Wiec jesli alimenty od jednego rodzica wynosza 1247 kr to dziecko "dostaje" 2500 kr.
Obydwoje rodziców ma obowiazek zarobic i utrzymac dziecko, nie tylko ten który placaci alimenty - ten z którym dziecko mieszka tez ma obowiazek.
A wymówka - ja niewiele zarabiam a dziecko ma potrzeby ...trudno albo ograniczyc potrzeby albo zarobic wiecej.
Nie wiem o jakim ubóstwie piszesz - polskim czy dunskim? Ubogie dunskie dziecko to dziecko, które nie ma najowszych markowych ciuchów, nie wyjezdza na narty w zimie i na poludniowe plaze w lecie.
Moim zdaniem stad i do ubóstwa baaaardzo daleko.
Wczesniej napisalam o tym, ze oboje rodzicow ma obowiazek utrzymac dziecko. Napisalas, ze mamy 2500 kr na miesiac. Nigdy, na szczescie, nie musielismy oszczedzac, na naszych chlopcach. Ale postanowilam, na uzytek tego watku, pokusic sie o wprowadzenie oszczednosci i przeznacztc na mojego 16-letniego Kube 2500 kr i przyjac, ze jeden z moich chlopcow ma ojca , ktory placi na niego alimenty.
Tak wyobrazam sobie rozdysponowanie tym budzetem:
- Wyzywienie: 1500 kr miesiecznie
- spotkania w gronie przyjaciol w miescie - karta na 10 przejazdow autobusem 3 zony 190 kr (tutaj byc moze taniej by bylo rowerem, ale to dosc daleko, a co jak rower ukradna?
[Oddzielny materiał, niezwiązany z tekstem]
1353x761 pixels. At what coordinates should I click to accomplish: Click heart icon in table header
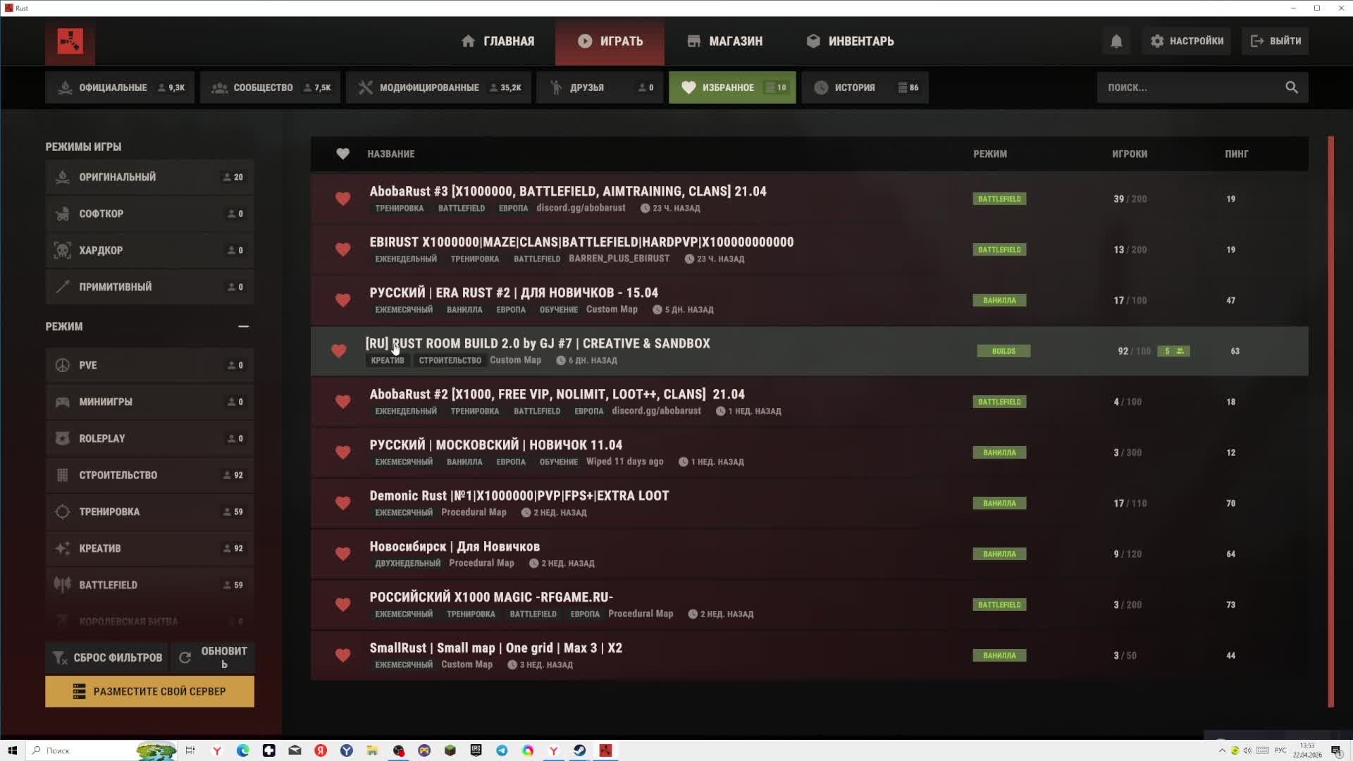pos(342,154)
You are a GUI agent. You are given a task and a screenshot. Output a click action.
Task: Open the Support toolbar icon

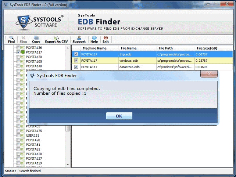[x=79, y=39]
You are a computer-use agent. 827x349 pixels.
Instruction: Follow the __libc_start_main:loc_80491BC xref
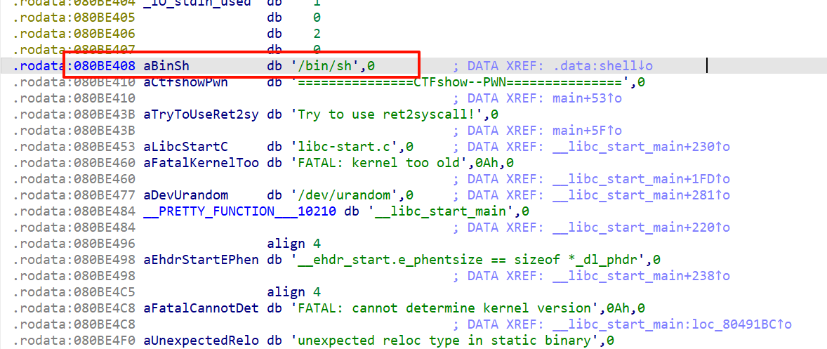point(672,324)
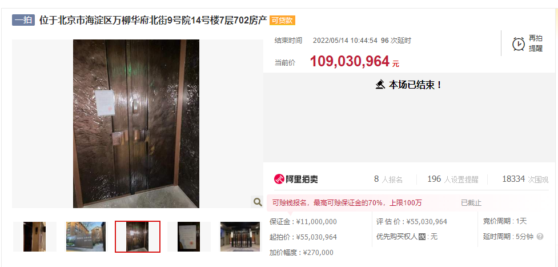Click the 优 badge next to 优先购买权人
558x267 pixels.
tap(422, 237)
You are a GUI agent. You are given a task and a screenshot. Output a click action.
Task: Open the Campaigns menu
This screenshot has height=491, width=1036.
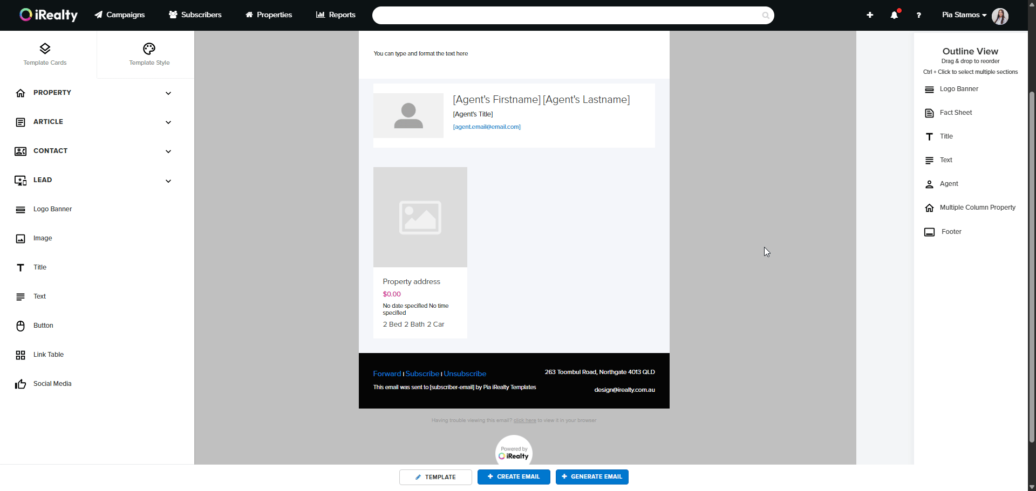[x=120, y=15]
poza tym rower tez kosztuje, wiec wybieram opcje ostrozniejsza
- kieszonkowe - 400 kr (bilet do kina, pizza lub McDonald's, prezenty)
- 2 pary obuwia, spodnie, kurtki, rekawiczki, czapka, skarpety, t-shirty, boxerki, sweatshirty 200 kr
(ubrania niemarkowe z Bilki) tutaj mysle, ze bardzo oszczedzam w porownaniu do markowych (1 para jeansow Tiger of Sweden to 1200 kr, kurtka North face 3000 kr, zimowe buty timberland 1200 - to przykladowe ceny, ktore zapamietalam z ostatnich zakupow)
- higiena osobista 200 kr fryzjer(u Araba za 100 kr a nie w salonie za 250), zele, nozyki do golenia, balsam po goleniu, dezodorant, szampon, pasta i szczoteczka do zebow, zel pod prysznic. proszek do prania ciuchow Kuby
- komputer 200 kr (zapytalam Kube o to jaki jest najtanszy, powiedzial, ze za 5000 kr mozna kupic z shark gaming i grac dota, ale jest on za slaby aby grac to co on gra z kolegami - Battlefield 3 ) w tej oszczednosciowej wersji nie kupujemy gier komputerowych ani nie oplacamy abonamentu za gry w internecie ani nie obciazamy naszego Kuby abonamentem za internet
telefon komorkowy - 99kr
Razem wychodzi prawie 2 800 czyli przekroczylam budzet o blisko 300 kr, chociaz z bolem serca rezygnuje z Fitness World bo to miesieczny wydatek 249 kr, nie ujmuje tutaj wycieczek, wczasow i wyjazdow na narty, Szkoda, ze nawet na wakacje nie moze wyjechac...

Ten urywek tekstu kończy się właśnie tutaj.